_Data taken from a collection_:
_ _ _ _

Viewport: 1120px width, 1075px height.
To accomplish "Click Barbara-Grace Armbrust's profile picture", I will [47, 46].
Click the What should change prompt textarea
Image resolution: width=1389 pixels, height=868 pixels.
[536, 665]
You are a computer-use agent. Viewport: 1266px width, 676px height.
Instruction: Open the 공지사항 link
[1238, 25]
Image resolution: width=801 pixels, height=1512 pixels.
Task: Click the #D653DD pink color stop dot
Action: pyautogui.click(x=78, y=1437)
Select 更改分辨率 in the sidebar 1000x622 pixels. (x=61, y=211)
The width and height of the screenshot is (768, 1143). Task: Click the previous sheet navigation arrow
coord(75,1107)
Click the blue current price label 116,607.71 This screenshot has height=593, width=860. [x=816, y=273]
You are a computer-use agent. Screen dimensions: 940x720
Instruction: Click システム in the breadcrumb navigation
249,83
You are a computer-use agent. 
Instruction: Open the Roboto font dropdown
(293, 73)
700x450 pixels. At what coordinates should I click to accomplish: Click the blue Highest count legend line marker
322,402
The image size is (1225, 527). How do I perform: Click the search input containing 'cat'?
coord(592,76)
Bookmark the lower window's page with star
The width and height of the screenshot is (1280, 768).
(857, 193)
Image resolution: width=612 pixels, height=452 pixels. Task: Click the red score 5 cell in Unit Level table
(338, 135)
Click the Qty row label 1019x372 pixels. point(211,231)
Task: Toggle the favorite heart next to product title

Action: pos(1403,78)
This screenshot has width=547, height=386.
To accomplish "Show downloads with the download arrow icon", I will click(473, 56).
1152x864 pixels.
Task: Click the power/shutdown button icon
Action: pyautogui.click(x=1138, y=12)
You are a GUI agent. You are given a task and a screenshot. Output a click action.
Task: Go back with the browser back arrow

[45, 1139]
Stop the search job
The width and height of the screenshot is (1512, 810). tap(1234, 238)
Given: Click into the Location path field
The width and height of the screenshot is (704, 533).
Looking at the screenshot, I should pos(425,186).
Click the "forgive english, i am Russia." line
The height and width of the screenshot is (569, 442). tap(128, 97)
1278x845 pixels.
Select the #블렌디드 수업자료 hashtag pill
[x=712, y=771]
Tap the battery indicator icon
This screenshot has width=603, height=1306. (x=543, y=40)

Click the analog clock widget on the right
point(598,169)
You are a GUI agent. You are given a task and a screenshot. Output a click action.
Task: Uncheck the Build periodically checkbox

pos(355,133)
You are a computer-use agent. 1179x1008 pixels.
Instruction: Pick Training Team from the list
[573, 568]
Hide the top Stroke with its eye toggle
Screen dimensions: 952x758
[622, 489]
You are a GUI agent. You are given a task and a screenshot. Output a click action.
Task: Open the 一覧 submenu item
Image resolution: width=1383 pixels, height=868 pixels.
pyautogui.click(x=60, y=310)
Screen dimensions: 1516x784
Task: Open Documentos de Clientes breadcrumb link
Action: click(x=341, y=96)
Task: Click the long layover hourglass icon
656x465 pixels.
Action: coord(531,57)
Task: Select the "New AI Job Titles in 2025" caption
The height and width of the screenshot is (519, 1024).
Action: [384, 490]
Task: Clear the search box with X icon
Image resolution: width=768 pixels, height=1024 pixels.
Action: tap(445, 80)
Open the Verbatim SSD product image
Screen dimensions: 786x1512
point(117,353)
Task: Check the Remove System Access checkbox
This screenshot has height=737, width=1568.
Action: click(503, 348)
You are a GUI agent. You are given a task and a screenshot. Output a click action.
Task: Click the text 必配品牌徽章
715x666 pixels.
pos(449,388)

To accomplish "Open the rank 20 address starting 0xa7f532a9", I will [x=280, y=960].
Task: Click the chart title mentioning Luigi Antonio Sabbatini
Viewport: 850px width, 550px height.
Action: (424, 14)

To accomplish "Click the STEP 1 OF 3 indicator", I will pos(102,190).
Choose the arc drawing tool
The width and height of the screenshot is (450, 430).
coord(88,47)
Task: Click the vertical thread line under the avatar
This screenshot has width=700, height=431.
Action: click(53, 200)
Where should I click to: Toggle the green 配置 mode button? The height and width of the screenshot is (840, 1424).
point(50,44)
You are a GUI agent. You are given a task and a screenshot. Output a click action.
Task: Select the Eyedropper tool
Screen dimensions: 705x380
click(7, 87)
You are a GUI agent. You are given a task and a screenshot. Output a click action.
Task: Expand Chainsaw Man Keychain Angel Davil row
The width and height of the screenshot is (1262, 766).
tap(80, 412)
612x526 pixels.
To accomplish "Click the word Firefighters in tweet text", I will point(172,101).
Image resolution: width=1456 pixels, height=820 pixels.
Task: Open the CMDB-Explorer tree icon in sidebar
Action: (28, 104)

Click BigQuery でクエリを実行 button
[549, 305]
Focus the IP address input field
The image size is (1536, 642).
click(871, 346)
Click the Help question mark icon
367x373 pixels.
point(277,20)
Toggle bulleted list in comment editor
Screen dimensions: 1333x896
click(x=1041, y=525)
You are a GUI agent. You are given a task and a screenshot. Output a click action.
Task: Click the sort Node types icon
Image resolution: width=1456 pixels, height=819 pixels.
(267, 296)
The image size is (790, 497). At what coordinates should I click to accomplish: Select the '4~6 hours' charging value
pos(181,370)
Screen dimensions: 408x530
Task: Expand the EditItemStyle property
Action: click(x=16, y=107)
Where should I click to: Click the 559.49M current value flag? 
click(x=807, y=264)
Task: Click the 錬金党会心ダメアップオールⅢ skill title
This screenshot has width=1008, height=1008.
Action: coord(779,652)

_ _ _ _

Pull every line out of the data above and reproduce each one unchanged, character for character.

_Result of the task_:
Viewport: 1120px width, 1075px height.
To accomplish "Click Barbara-Grace Armbrust's profile picture", I will [47, 46].
Click the What should change prompt textarea
Image resolution: width=1389 pixels, height=868 pixels.
[536, 665]
You are a computer-use agent. Viewport: 1266px width, 676px height.
Instruction: Open the 공지사항 link
[1238, 25]
Image resolution: width=801 pixels, height=1512 pixels.
Task: Click the #D653DD pink color stop dot
Action: pyautogui.click(x=78, y=1437)
Select 更改分辨率 in the sidebar 1000x622 pixels. (x=61, y=211)
The width and height of the screenshot is (768, 1143). Task: Click the previous sheet navigation arrow
coord(75,1107)
Click the blue current price label 116,607.71 This screenshot has height=593, width=860. [x=816, y=273]
You are a computer-use agent. Screen dimensions: 940x720
Instruction: Click システム in the breadcrumb navigation
249,83
You are a computer-use agent. 
Instruction: Open the Roboto font dropdown
(293, 73)
700x450 pixels. At what coordinates should I click to accomplish: Click the blue Highest count legend line marker
322,402
The image size is (1225, 527). How do I perform: Click the search input containing 'cat'?
coord(592,76)
Bookmark the lower window's page with star
The width and height of the screenshot is (1280, 768).
(857, 193)
Image resolution: width=612 pixels, height=452 pixels. Task: Click the red score 5 cell in Unit Level table
(338, 135)
Click the Qty row label 1019x372 pixels. point(211,231)
Task: Toggle the favorite heart next to product title

Action: pos(1403,78)
This screenshot has width=547, height=386.
To accomplish "Show downloads with the download arrow icon", I will click(473, 56).
1152x864 pixels.
Task: Click the power/shutdown button icon
Action: pyautogui.click(x=1138, y=12)
You are a GUI agent. You are given a task and a screenshot. Output a click action.
Task: Go back with the browser back arrow

[45, 1139]
Stop the search job
The width and height of the screenshot is (1512, 810). tap(1234, 238)
Given: Click into the Location path field
The width and height of the screenshot is (704, 533).
Looking at the screenshot, I should pos(425,186).
Click the "forgive english, i am Russia." line
The height and width of the screenshot is (569, 442). tap(128, 97)
1278x845 pixels.
Select the #블렌디드 수업자료 hashtag pill
[x=712, y=771]
Tap the battery indicator icon
This screenshot has width=603, height=1306. (x=543, y=40)

Click the analog clock widget on the right
point(598,169)
You are a GUI agent. You are given a task and a screenshot. Output a click action.
Task: Uncheck the Build periodically checkbox

pos(355,133)
You are a computer-use agent. 1179x1008 pixels.
Instruction: Pick Training Team from the list
[573, 568]
Hide the top Stroke with its eye toggle
Screen dimensions: 952x758
[622, 489]
You are a GUI agent. You are given a task and a screenshot. Output a click action.
Task: Open the 一覧 submenu item
Image resolution: width=1383 pixels, height=868 pixels.
pyautogui.click(x=60, y=310)
Screen dimensions: 1516x784
Task: Open Documentos de Clientes breadcrumb link
Action: click(x=341, y=96)
Task: Click the long layover hourglass icon
656x465 pixels.
Action: coord(531,57)
Task: Select the "New AI Job Titles in 2025" caption
The height and width of the screenshot is (519, 1024).
Action: [384, 490]
Task: Clear the search box with X icon
Image resolution: width=768 pixels, height=1024 pixels.
Action: tap(445, 80)
Open the Verbatim SSD product image
Screen dimensions: 786x1512
point(117,353)
Task: Check the Remove System Access checkbox
This screenshot has height=737, width=1568.
Action: click(503, 348)
You are a GUI agent. You are given a task and a screenshot. Output a click action.
Task: Click the text 必配品牌徽章
715x666 pixels.
pos(449,388)

To accomplish "Open the rank 20 address starting 0xa7f532a9", I will [x=280, y=960].
Task: Click the chart title mentioning Luigi Antonio Sabbatini
Viewport: 850px width, 550px height.
Action: (424, 14)

To accomplish "Click the STEP 1 OF 3 indicator", I will pos(102,190).
Choose the arc drawing tool
The width and height of the screenshot is (450, 430).
coord(88,47)
Task: Click the vertical thread line under the avatar
This screenshot has width=700, height=431.
Action: click(53, 200)
Where should I click to: Toggle the green 配置 mode button? The height and width of the screenshot is (840, 1424).
point(50,44)
You are a GUI agent. You are given a task and a screenshot. Output a click action.
Task: Select the Eyedropper tool
Screen dimensions: 705x380
click(7, 87)
You are a GUI agent. You are given a task and a screenshot. Output a click action.
Task: Expand Chainsaw Man Keychain Angel Davil row
The width and height of the screenshot is (1262, 766).
tap(80, 412)
612x526 pixels.
To accomplish "Click the word Firefighters in tweet text", I will point(172,101).
Image resolution: width=1456 pixels, height=820 pixels.
Task: Open the CMDB-Explorer tree icon in sidebar
Action: (28, 104)

Click BigQuery でクエリを実行 button
[549, 305]
Focus the IP address input field
The image size is (1536, 642).
click(871, 346)
Click the Help question mark icon
367x373 pixels.
point(277,20)
Toggle bulleted list in comment editor
Screen dimensions: 1333x896
click(x=1041, y=525)
You are a GUI agent. You are given a task and a screenshot. Output a click action.
Task: Click the sort Node types icon
Image resolution: width=1456 pixels, height=819 pixels.
(267, 296)
The image size is (790, 497). At what coordinates should I click to accomplish: Select the '4~6 hours' charging value
pos(181,370)
Screen dimensions: 408x530
Task: Expand the EditItemStyle property
Action: click(x=16, y=107)
Where should I click to: Click the 559.49M current value flag? 
click(x=807, y=264)
Task: Click the 錬金党会心ダメアップオールⅢ skill title
This screenshot has width=1008, height=1008.
Action: coord(779,652)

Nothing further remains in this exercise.